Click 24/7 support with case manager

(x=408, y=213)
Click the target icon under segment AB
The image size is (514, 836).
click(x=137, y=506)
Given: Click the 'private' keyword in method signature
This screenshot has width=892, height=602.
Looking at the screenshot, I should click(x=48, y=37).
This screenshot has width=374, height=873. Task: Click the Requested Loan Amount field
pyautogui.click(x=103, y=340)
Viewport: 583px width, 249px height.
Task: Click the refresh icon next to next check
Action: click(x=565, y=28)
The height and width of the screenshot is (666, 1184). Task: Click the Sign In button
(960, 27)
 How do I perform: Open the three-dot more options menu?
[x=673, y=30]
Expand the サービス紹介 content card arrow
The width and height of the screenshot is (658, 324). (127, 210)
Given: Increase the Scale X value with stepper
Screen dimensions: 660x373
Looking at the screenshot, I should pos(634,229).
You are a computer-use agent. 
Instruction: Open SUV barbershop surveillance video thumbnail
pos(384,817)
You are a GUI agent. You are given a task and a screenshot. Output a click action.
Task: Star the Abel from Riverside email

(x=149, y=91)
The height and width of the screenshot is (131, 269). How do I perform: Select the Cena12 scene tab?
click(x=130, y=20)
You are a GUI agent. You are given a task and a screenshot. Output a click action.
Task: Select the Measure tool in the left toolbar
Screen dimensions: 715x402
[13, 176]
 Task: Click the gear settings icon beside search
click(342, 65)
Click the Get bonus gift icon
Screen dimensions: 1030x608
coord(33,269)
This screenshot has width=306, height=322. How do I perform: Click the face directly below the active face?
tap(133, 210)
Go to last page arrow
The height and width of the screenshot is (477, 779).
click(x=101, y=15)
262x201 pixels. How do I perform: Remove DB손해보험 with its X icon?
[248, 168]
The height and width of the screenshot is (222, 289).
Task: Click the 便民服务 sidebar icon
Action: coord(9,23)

—————

KERJAKAN INI »
Ubah seluruh data di atas menjadi daftar bernomor, satu baris per nomor, dan lewati baris yang kosong.

JAWABAN TERTULIS »
1. Click 24/7 support with case manager
2. (x=408, y=213)
3. Click the target icon under segment AB
4. The image size is (514, 836).
5. click(x=137, y=506)
6. Given: Click the 'private' keyword in method signature
7. This screenshot has width=892, height=602.
8. Looking at the screenshot, I should click(x=48, y=37).
9. This screenshot has width=374, height=873. Task: Click the Requested Loan Amount field
10. pyautogui.click(x=103, y=340)
11. Viewport: 583px width, 249px height.
12. Task: Click the refresh icon next to next check
13. Action: click(x=565, y=28)
14. The height and width of the screenshot is (666, 1184). Task: Click the Sign In button
15. (960, 27)
16.  How do I perform: Open the three-dot more options menu?
17. [x=673, y=30]
18. Expand the サービス紹介 content card arrow
19. The width and height of the screenshot is (658, 324). (127, 210)
20. Given: Increase the Scale X value with stepper
21. Screen dimensions: 660x373
22. Looking at the screenshot, I should pos(634,229).
23. You are a computer-use agent. 
24. Instruction: Open SUV barbershop surveillance video thumbnail
25. pos(384,817)
26. You are a GUI agent. You are given a task and a screenshot. Output a click action.
27. Task: Star the Abel from Riverside email
28. (x=149, y=91)
29. The height and width of the screenshot is (131, 269). How do I perform: Select the Cena12 scene tab?
30. click(x=130, y=20)
31. You are a GUI agent. You are given a task and a screenshot. Output a click action.
32. Task: Select the Measure tool in the left toolbar
33. Screen dimensions: 715x402
34. [13, 176]
35.  Task: Click the gear settings icon beside search
36. click(342, 65)
37. Click the Get bonus gift icon
38. Screen dimensions: 1030x608
39. coord(33,269)
40. This screenshot has width=306, height=322. How do I perform: Click the face directly below the active face?
41. tap(133, 210)
42. Go to last page arrow
43. The height and width of the screenshot is (477, 779).
44. click(x=101, y=15)
45. 262x201 pixels. How do I perform: Remove DB손해보험 with its X icon?
46. [248, 168]
47. The height and width of the screenshot is (222, 289).
48. Task: Click the 便民服务 sidebar icon
49. Action: coord(9,23)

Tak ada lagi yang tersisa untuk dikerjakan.